<<<<

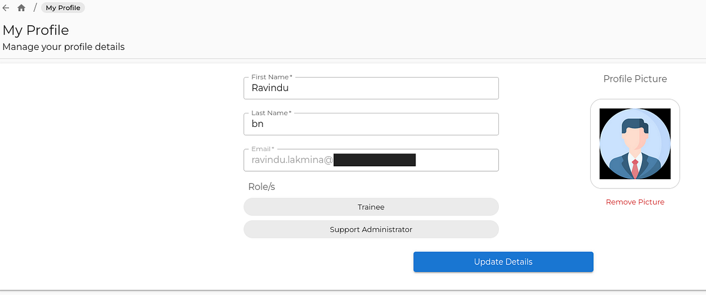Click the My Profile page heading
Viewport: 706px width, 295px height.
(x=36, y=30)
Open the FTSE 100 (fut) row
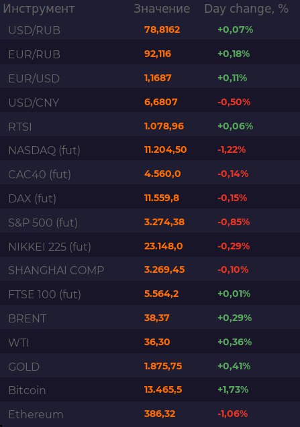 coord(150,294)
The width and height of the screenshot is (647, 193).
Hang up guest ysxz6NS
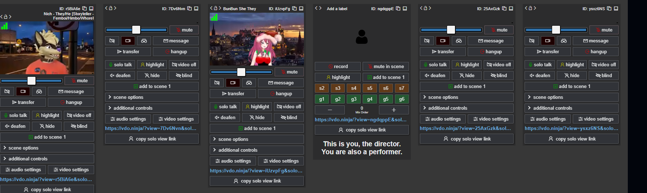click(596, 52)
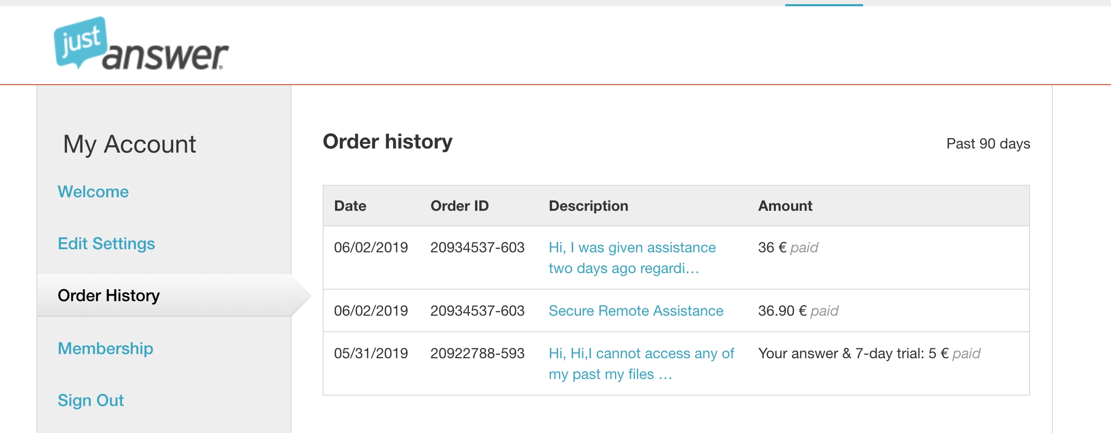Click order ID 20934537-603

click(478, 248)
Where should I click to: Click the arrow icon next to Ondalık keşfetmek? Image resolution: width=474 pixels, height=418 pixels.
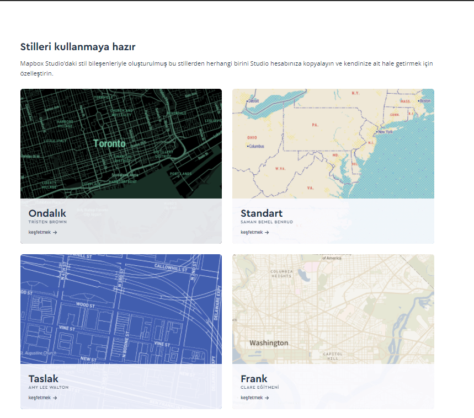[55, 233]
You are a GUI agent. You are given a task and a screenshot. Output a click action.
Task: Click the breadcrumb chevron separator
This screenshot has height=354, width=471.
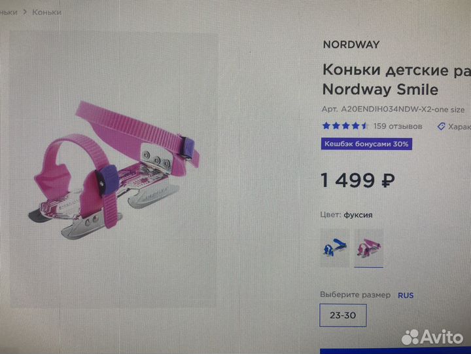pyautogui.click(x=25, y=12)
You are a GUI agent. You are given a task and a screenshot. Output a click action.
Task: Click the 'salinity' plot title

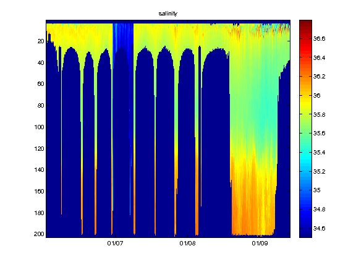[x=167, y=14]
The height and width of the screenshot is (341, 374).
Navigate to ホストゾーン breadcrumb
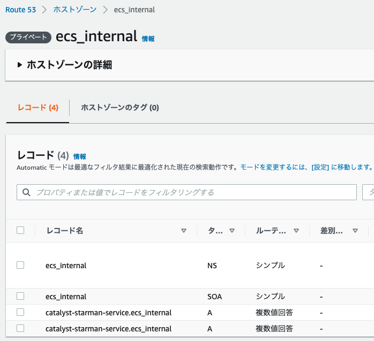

>>>>

▶ **WHAT IS BEING ASKED**
In the entries above, identify every line with the string "breadcrumb".

▶ **ANSWER TO THIS TASK**
Task: Click the breadcrumb chevron separator
Navigate to ホストゾーン breadcrumb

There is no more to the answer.